У него аж глаза на лоб полезли.
— Натали…
Он сделал шаг, остановился и действительно увидел её. Холодные жёсткие черты её лица, застывшего от арктического всплеска неистового, нещадного увядания. Зелёные глаза горят, словно изумруды в снегу.
Наверное, земля сделала десяток витков вокруг солнца, луна накрутила обороты по звёздному небу, и настенные часы нарубили секунды, словно старомодный мясник, маятником вместо топора. Следующая минута оказалась невыносимо долгой, невероятно тягучей.
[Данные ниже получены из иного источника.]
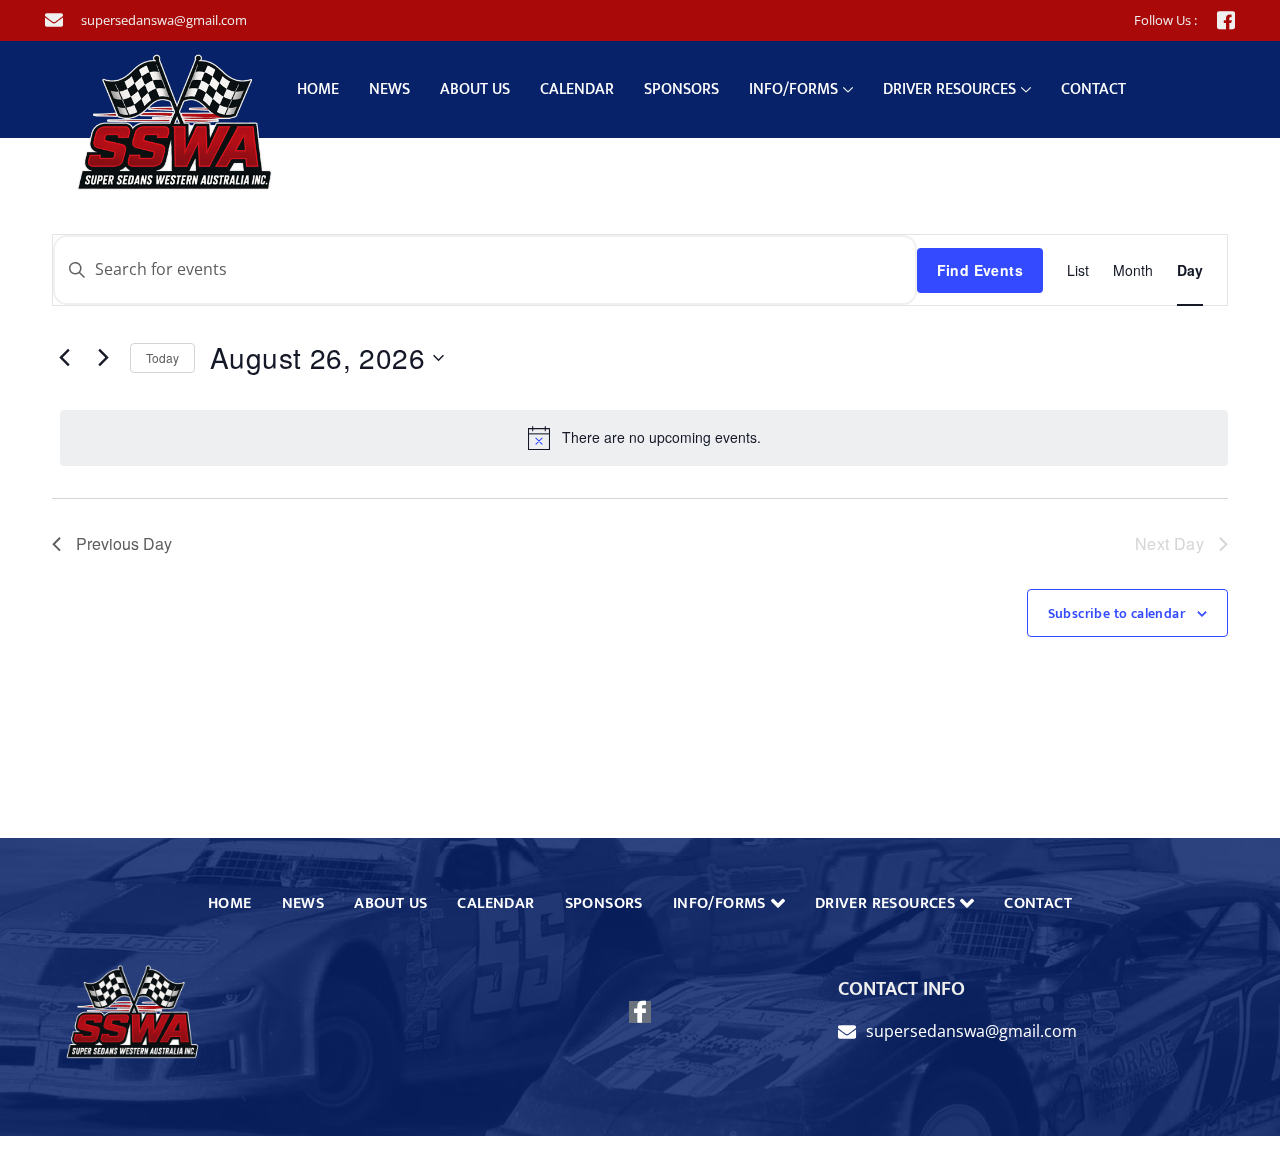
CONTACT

Они попали в эмоциональный вакуум.
Затем на его измождённом лице возникло выражение. Бросив камушек в глубокий пруд, видишь, как по воде кругами разбегается рябь, чтобы выплеснуться на далёкие берега, волна за волной. Его лицо было тем прудом. Её лик упал в молчаливые глубины, и по его лицу пробежала рябь. Узнавание. Изумление. Одно за другим. Признание. Жалость. Облегчение.
Облегчение. Сильнее всего его лицо, глаза, губы, тёмные брови выражали одно — облегчение!
Он изучал её лицо сверху вниз, вдоль и поперёк, по окружности, в диаметре, по массе, плотности, весу и растяжению! Когда же, чёрт возьми, он прекратит пялиться и получать УДОВОЛЬСТВИЕ от увиденного? В мыслях она дрожала и всхлипывала.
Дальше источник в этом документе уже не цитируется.